### Task to complete
Search the entries below for the string "computer" and give the number of lines that hold it, nothing else.
____ Available records
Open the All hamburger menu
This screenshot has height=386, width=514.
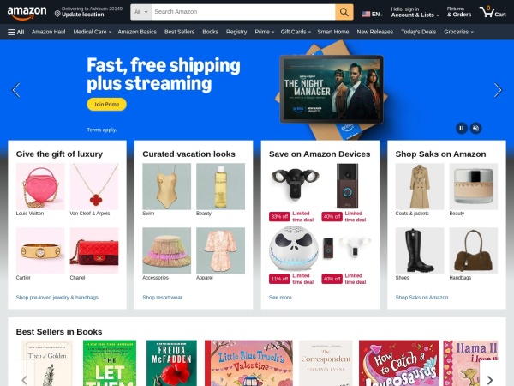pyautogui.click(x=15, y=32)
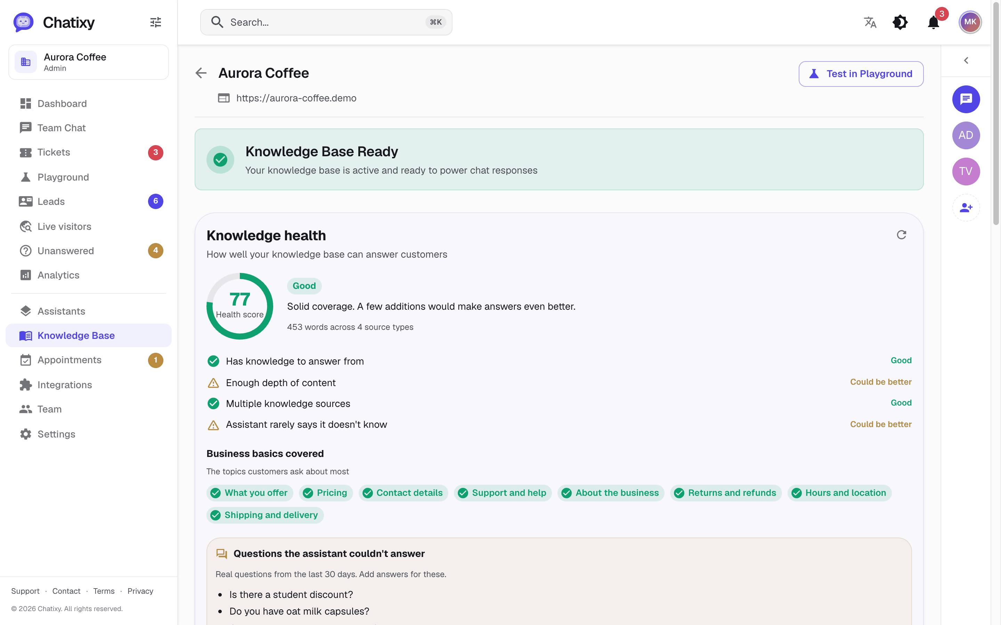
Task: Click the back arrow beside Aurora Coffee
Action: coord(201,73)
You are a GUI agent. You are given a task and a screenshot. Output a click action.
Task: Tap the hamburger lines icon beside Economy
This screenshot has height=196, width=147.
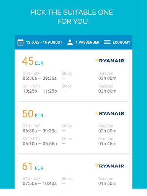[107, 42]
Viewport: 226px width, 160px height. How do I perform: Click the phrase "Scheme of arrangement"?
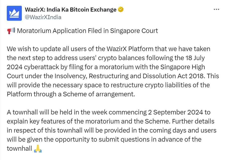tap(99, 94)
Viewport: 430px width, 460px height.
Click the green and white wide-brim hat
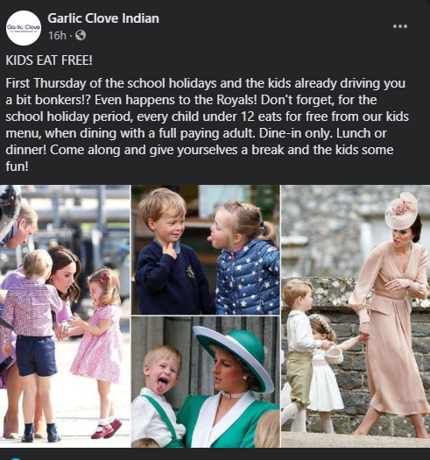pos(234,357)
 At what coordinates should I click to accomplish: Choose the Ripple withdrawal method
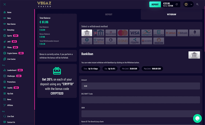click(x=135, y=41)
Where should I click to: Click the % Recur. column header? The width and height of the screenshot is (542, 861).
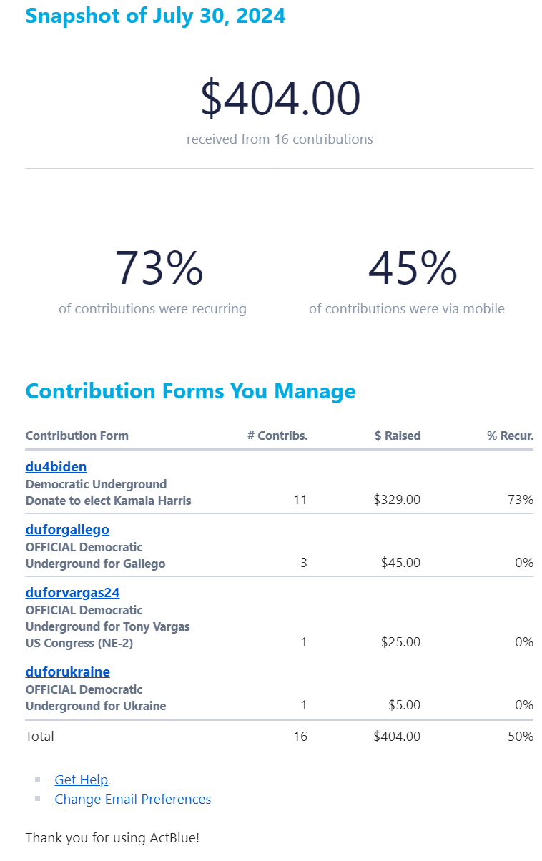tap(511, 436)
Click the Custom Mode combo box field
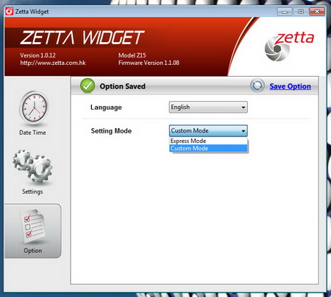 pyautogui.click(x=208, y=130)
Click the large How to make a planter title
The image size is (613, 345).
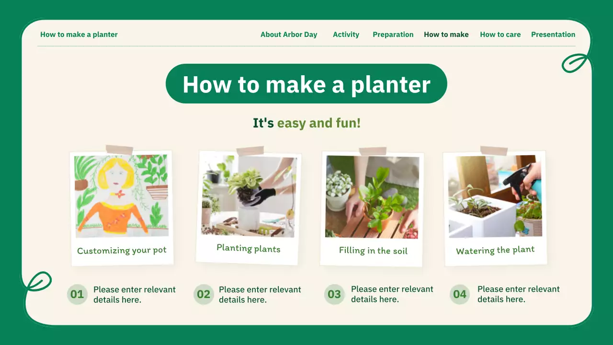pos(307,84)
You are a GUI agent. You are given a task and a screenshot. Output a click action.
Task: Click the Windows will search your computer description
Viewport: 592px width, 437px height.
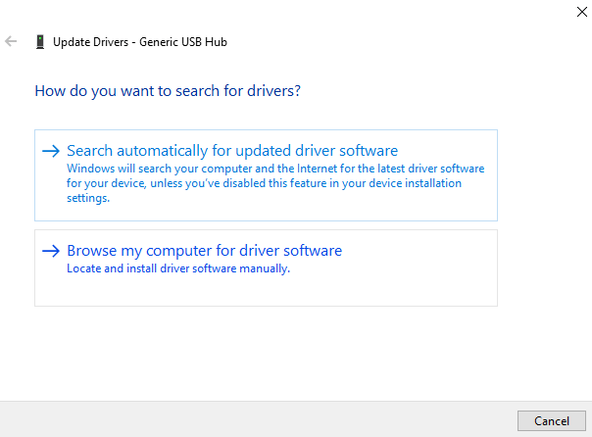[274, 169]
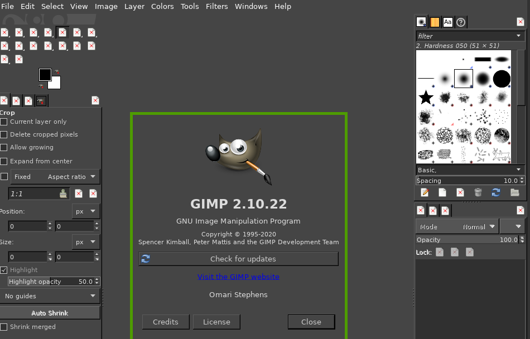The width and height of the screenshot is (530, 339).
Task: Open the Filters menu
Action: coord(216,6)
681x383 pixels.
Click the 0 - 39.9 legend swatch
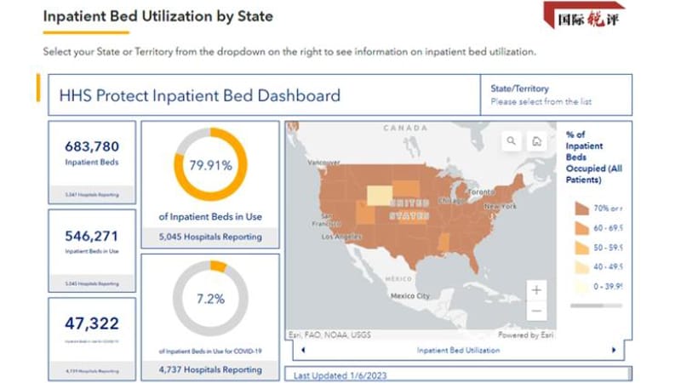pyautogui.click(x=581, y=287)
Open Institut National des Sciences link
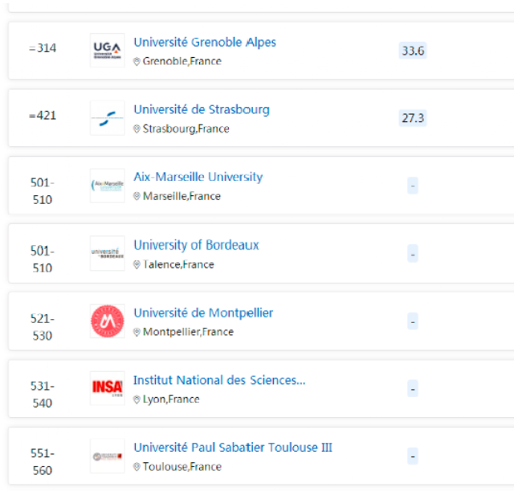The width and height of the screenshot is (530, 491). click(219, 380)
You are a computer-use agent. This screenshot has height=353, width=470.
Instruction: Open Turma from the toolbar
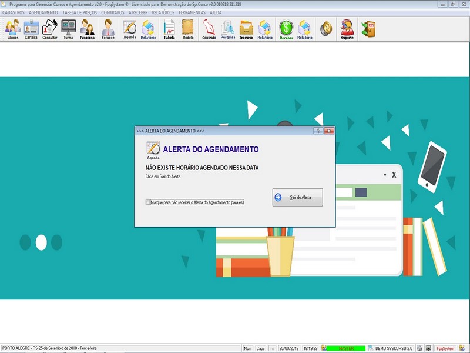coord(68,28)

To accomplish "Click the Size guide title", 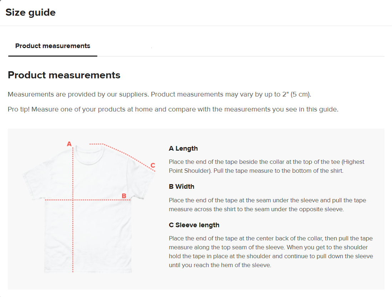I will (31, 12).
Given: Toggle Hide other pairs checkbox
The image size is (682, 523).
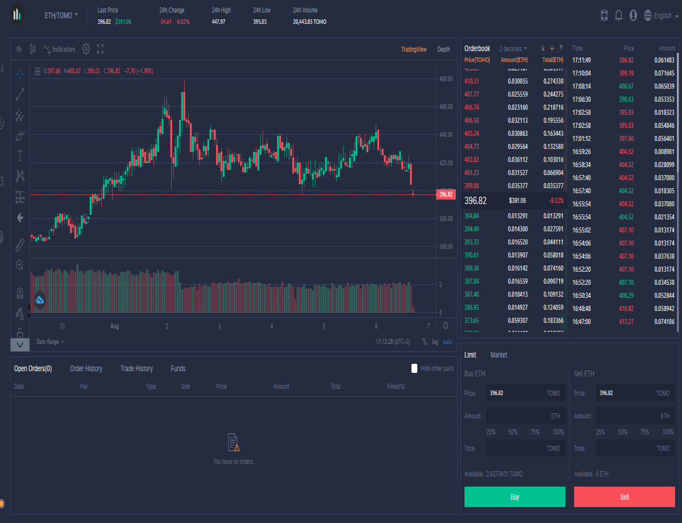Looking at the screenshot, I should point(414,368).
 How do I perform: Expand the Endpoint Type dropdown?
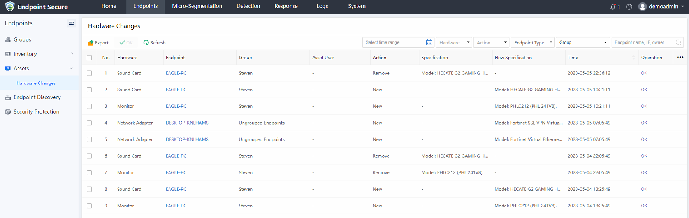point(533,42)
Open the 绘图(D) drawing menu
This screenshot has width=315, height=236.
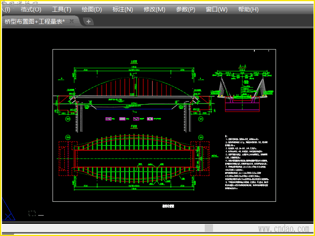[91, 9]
________
### Result for this task
2